Super clean, did you polish!  Great find...


----------



## Dave K (Oct 31, 2016)

Nice find.

So much reminds me of my wife's like new original (other then someone swiping the chaingaurd and light) 1941 DX


----------



## Clark58mx (Oct 31, 2016)

jkent said:


> Love that bike! nice score.
> So what is the serial # on it?
> Just curious.
> JKent



I used the old schwinn polish on it. It was a local auctionzip find.


----------



## Clark58mx (Oct 31, 2016)

Dave K said:


> Nice find.
> 
> So much reminds me of my wife's like new original (other then someone swiping the chaingaurd and light) 1941 DX View attachment 377678



It is similar. Nice


----------



## Tim the Skid (Oct 31, 2016)

Awesome bike! The straight bar autocycles are my favorite


----------



## cyclingday (Oct 31, 2016)

Super nice!
I've got a black and Ivory 42.
It's pretty clean, but definitely not nos.
That bike is amazing!


----------



## New Mexico Brant (Oct 31, 2016)

Outstanding!


----------



## rollfaster (Oct 31, 2016)

Unbelievable!! Outstanding find.


----------



## DonChristie (Oct 31, 2016)

Beautiful bike! My apologies but i am wondering how you know it is NOS? I mean, that would suggest it has never been ridden? In the 80s, the trend was to restore bikes to this caliber. Just wondering...


----------



## Clark58mx (Oct 31, 2016)

schwinndoggy said:


> Beautiful bike! My apologies but i am wondering how you know it is NOS? I mean, that would suggest it has never been ridden? In the 80s, the trend was to restore bikes to this caliber. Just wondering...

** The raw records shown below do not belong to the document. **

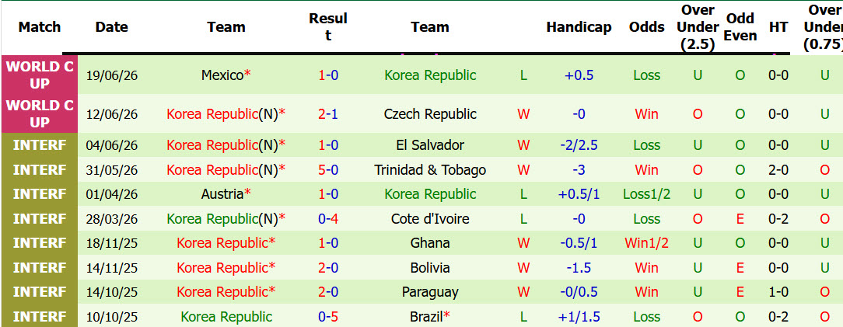The height and width of the screenshot is (327, 843).
Task: Select the El Salvador team link
Action: click(430, 145)
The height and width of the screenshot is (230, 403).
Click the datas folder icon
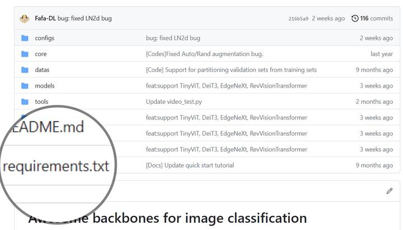25,70
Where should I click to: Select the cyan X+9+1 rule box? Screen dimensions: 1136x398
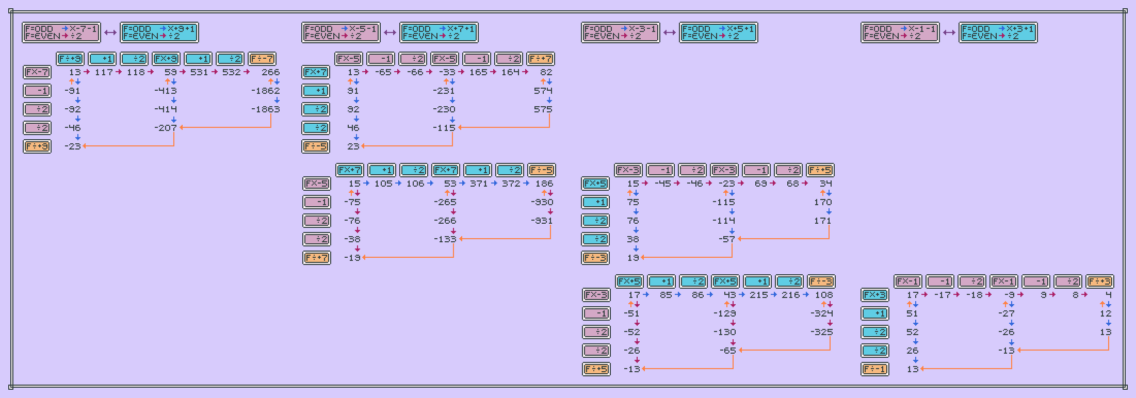[x=159, y=32]
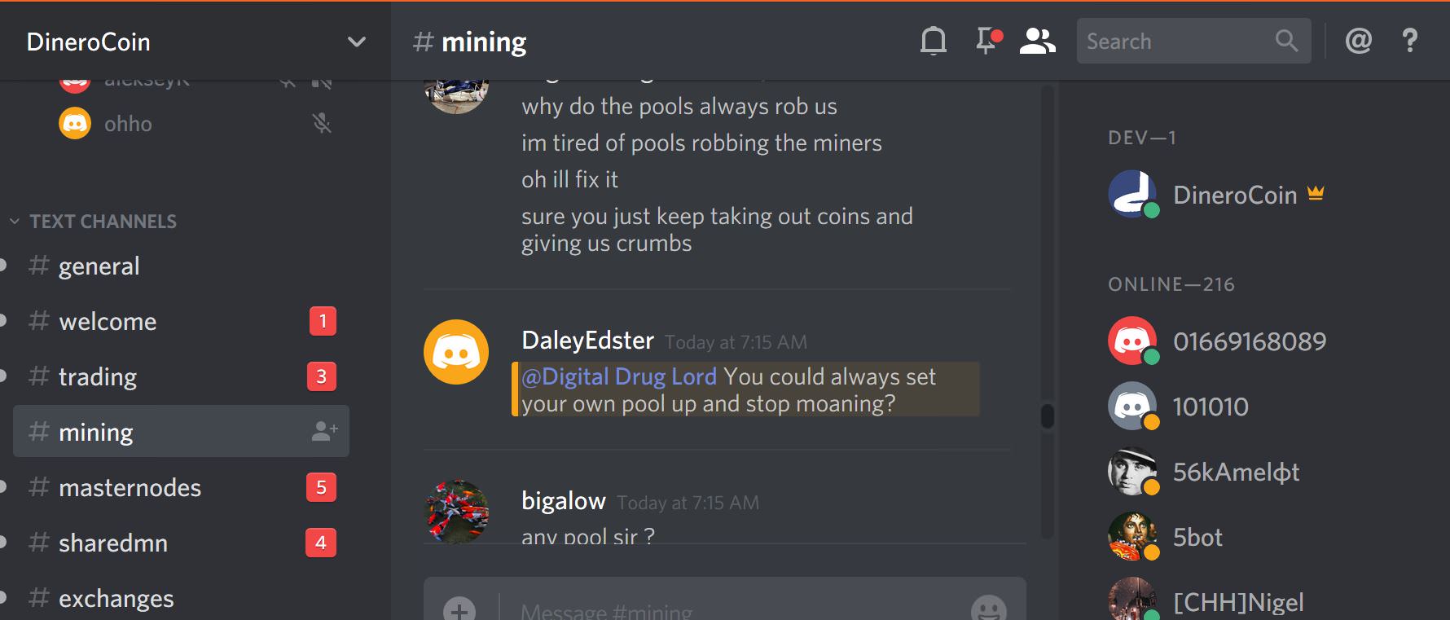This screenshot has width=1450, height=620.
Task: Click the upload plus icon in message box
Action: point(459,609)
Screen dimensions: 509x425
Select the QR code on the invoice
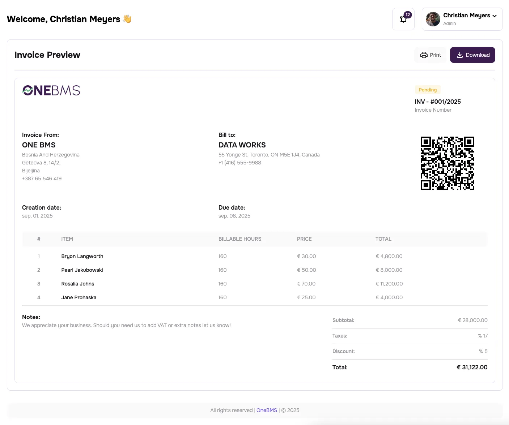pos(447,163)
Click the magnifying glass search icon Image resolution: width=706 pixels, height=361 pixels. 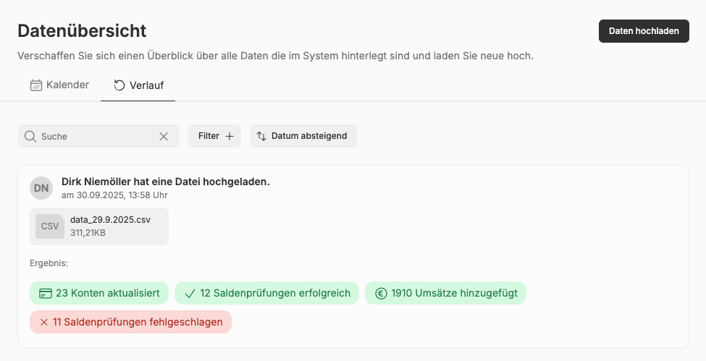30,136
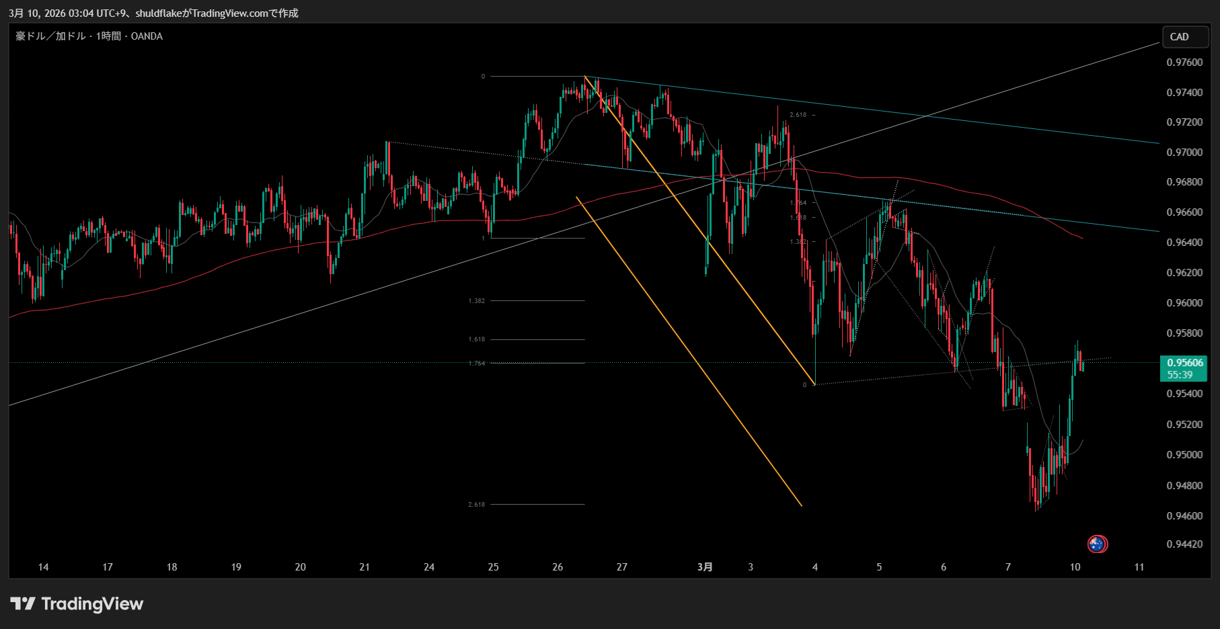Click the date 4 on the time axis

pyautogui.click(x=815, y=567)
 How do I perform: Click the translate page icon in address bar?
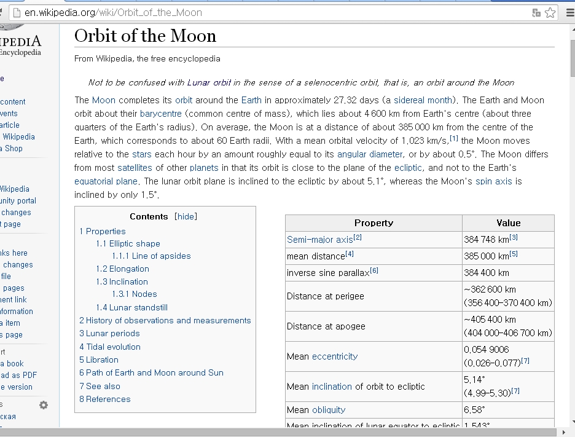[x=536, y=12]
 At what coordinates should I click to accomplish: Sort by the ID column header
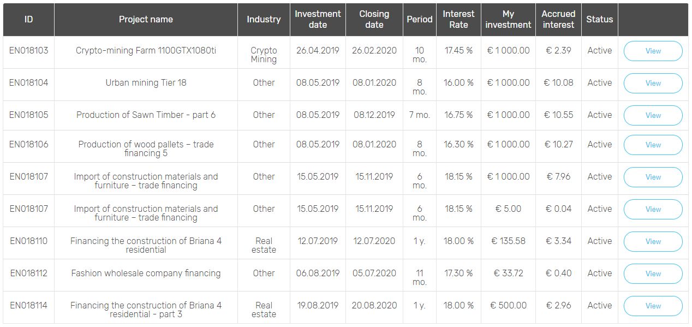(x=28, y=20)
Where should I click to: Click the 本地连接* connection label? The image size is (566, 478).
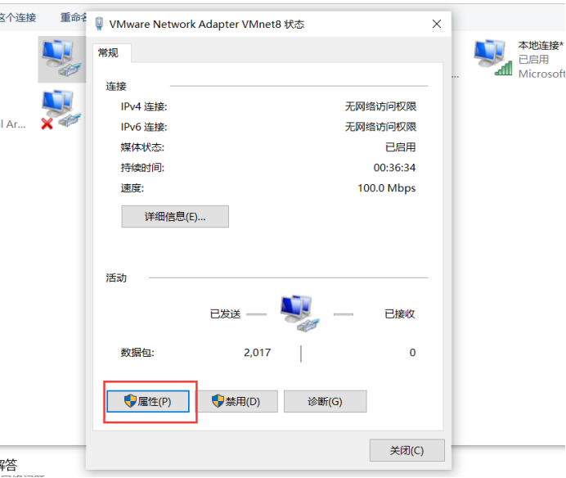(541, 46)
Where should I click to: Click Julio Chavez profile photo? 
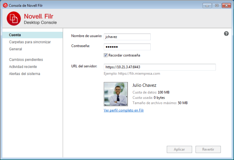coord(116,94)
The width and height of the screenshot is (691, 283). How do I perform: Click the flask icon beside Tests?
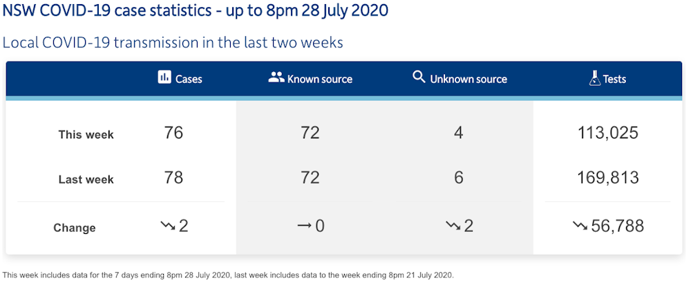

I had a longtime Schwinn collector look it over. He saw no evidence of it ever being restored. In person, you can tell it's the factory paint.


----------



## GTs58 (Oct 31, 2016)

My 1941 NNOS Streamliner Autocycle. BFG badged with Goodrich inscribed grips. Looks like my fork darts are a bit longer.


----------



## bikecrazy (Oct 31, 2016)

What a beauty! That bike is inspiring me to build one up from parts I have sitting in my basement. Hope you do not mind.


----------



## Clark58mx (Oct 31, 2016)

GTs58 said:


> My 1941 NNOS Streamliner Autocycle. BFG badged with Goodrich inscribed grips. Looks like my fork darts are a bit longer.
> 
> 
> View attachment 377712 View attachment 377713 View attachment 377714



Very cool. Thanks for sharing


----------



## Clark58mx (Oct 31, 2016)

bikecrazy said:


> What a beauty! That bike is inspiring me to build one up from parts I have sitting in my basement. Hope you do not mind.



If you have the parts, I would. It's a unique bike with the painted parts. Ive seen them before with blacked out hubs to.


----------



## cyclingday (Oct 31, 2016)

I've always liked the way these bikes look with the all paint trim.


----------



## WES PINCHOT (Nov 1, 2016)

NICE ORIGINAL LOOKING BIKES!
SCHWINN DID DO FACTORY REPAINTS DURING AND AFTER THE WAR!
ANY POSSIBILITY OF THAT?


----------



## bobcycles (Nov 2, 2016)

Always wondered who won that 41

Had it on my watch list Auction  zip find a few weeks ahead of the day....planned on bidding....
Got busy that day and spaced the auction.
Always wondered what it sold for as well....
VERY under the radar with tiny postage stamp pic.


----------



## Hobo Bill (Nov 2, 2016)

what a toot...thanks for the pix you yawl...............


----------